Records excerpted from a collection:
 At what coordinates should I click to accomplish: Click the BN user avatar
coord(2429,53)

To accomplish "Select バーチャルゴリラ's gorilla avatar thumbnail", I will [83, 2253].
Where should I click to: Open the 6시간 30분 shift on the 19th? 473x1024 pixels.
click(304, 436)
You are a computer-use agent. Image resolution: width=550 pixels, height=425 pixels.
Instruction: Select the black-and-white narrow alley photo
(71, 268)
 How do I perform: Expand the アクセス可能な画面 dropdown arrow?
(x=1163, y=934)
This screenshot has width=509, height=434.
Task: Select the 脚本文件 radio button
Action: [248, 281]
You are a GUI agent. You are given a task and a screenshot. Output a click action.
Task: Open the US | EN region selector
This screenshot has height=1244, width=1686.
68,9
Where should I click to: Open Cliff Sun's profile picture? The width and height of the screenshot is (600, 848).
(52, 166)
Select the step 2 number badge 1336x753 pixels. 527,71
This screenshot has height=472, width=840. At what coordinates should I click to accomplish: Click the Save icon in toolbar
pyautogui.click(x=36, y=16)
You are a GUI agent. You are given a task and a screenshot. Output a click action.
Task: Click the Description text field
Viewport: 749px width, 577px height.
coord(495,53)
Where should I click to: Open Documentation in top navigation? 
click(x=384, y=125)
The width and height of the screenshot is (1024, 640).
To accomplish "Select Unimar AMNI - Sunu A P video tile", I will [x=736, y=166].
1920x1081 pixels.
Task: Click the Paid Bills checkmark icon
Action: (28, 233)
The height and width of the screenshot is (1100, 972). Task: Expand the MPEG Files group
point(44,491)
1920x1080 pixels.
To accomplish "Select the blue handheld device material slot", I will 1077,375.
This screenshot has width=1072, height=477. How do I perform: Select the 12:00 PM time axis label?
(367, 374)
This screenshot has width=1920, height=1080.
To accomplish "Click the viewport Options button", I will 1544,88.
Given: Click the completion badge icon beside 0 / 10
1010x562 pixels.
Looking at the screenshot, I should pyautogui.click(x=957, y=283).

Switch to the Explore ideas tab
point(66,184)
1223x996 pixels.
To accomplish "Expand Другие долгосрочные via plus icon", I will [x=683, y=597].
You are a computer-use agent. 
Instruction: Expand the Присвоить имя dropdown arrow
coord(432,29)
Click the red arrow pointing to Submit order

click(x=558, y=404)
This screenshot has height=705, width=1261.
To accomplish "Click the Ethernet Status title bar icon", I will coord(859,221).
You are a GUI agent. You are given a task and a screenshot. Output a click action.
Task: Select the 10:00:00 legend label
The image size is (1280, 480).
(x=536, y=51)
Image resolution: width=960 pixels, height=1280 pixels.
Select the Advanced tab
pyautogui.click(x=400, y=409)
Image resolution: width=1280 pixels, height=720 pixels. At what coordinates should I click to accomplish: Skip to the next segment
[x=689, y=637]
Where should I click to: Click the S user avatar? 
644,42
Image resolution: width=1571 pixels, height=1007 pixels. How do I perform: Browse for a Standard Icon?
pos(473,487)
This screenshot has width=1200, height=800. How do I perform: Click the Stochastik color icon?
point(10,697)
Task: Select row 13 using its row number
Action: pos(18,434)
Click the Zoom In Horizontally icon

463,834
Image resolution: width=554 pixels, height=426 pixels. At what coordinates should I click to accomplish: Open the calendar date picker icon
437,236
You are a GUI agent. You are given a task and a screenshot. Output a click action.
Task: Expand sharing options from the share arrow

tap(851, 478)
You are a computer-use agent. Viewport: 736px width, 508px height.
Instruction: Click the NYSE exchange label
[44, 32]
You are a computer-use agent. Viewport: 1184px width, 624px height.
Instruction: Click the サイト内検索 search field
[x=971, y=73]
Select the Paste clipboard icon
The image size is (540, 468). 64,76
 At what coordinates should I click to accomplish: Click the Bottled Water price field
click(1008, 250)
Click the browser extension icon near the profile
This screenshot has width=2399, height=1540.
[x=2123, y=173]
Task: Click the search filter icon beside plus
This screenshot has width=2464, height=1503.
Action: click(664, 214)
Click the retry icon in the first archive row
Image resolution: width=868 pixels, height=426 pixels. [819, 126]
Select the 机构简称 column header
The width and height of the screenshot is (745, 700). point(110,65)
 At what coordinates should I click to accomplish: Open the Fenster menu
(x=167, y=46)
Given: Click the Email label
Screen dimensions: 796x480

## OBJECTIVE
Substitute "Window" for "Fenster" in the lines running from the line with "Water price field" through the end of the records, and give back only those lines.

## TASK ANSWER
 At what coordinates should I click to accomplish: Click the Bottled Water price field
click(1008, 250)
Click the browser extension icon near the profile
This screenshot has width=2399, height=1540.
[x=2123, y=173]
Task: Click the search filter icon beside plus
This screenshot has width=2464, height=1503.
Action: click(664, 214)
Click the retry icon in the first archive row
Image resolution: width=868 pixels, height=426 pixels. [819, 126]
Select the 机构简称 column header
The width and height of the screenshot is (745, 700). point(110,65)
 At what coordinates should I click to accomplish: Open the Window menu
(x=167, y=46)
Given: Click the Email label
Screen dimensions: 796x480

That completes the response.